Die BJP war 2014 mit dem Versprechen von Minimum Government, Maximum Governance an die Macht gekommen. Sie hat rasch dazugelernt, nicht zuletzt dank der zahlreichen Überläufer, für die allein die Gewinnchancen einer Partei zählen. Sie steht heute im Korruptionsindex keiner anderen Parteiformation nach.
Nichts bleibt an ihm kleben
Das eigentlich Erstaunliche in allen Wahlen der letzten vier Jahren ist aber, dass es Modi gelungen ist, seine ausserordentliche Beliebtheit nicht einzubüssen – im Gegenteil. Nichts bleibt an ihm kleben, obwohl er es war, der eine saubere Politik versprochen hatte, und obwohl diese vor aller Augen immer schmutziger wird.
Modi ist es, der seiner Partei Siege in Serie hereinholt. Der Tenor vieler BJP-Wähler lautet: Ich wähle BJP, aber nur wegen Modi. Dabei war er es, der in Karnataka einen verurteilten Bergwerksbaron in die Partei aufnahm und ihm einen Persilschein ausstellte.

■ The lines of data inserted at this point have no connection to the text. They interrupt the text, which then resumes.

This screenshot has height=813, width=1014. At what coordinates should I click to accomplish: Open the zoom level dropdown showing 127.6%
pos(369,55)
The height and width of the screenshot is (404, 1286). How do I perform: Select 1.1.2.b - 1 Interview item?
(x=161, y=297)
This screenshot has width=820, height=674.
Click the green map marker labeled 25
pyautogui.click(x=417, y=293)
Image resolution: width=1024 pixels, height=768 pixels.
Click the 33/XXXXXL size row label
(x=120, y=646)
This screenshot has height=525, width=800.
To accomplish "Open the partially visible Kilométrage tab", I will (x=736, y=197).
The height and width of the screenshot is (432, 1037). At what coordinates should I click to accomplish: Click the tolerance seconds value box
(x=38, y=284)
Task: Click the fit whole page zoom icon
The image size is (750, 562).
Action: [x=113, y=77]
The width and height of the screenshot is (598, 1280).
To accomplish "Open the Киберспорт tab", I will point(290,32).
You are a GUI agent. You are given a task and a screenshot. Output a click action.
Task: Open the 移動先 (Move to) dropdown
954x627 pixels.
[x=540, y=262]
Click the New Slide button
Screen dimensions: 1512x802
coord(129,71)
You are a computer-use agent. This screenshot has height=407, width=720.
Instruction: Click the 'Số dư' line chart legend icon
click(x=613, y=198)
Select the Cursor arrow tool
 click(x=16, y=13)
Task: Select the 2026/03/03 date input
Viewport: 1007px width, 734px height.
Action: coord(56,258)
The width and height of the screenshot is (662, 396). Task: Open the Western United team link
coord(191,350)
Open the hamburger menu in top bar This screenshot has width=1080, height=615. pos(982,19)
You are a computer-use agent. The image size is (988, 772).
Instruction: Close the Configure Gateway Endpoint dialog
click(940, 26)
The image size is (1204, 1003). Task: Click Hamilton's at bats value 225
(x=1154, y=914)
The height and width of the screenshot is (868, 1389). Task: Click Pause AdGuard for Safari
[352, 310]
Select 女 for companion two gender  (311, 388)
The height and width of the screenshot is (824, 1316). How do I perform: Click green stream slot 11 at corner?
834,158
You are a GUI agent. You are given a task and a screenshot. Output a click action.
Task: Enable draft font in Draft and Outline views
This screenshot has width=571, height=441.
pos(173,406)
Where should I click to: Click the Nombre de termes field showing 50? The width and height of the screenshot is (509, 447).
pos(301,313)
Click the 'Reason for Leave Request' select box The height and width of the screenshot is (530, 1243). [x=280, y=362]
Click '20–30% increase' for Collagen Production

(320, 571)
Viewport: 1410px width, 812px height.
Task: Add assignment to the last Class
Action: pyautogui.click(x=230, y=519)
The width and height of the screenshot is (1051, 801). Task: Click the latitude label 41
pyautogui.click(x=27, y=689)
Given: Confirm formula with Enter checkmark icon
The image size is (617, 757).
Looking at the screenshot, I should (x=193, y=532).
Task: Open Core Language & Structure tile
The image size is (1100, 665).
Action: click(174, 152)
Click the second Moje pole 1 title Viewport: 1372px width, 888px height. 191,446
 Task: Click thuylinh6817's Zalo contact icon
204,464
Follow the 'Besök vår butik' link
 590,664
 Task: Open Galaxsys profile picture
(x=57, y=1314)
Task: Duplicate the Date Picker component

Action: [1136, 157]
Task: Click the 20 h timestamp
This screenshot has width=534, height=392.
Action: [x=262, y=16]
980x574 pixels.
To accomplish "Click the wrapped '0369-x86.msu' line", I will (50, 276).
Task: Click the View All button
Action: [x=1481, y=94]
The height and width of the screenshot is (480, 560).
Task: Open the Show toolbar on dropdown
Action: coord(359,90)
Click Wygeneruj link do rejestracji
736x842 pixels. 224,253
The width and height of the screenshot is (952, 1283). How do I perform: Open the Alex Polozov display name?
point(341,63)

Die Chemie seiner autoritär-scharfzüngigen Rhetorik wirkt offensichtlich so berauschend, dass sie alles Negative ausblendet und es dem Gegner anheftet. Je mehr die Wahldemokratie im Sumpf der Korruption versinkt, desto heller leuchtet das Bild des grossen Steuermanns, desto unabänderlicher ist die Allgegenwart des Staats, den er allein verkörpert.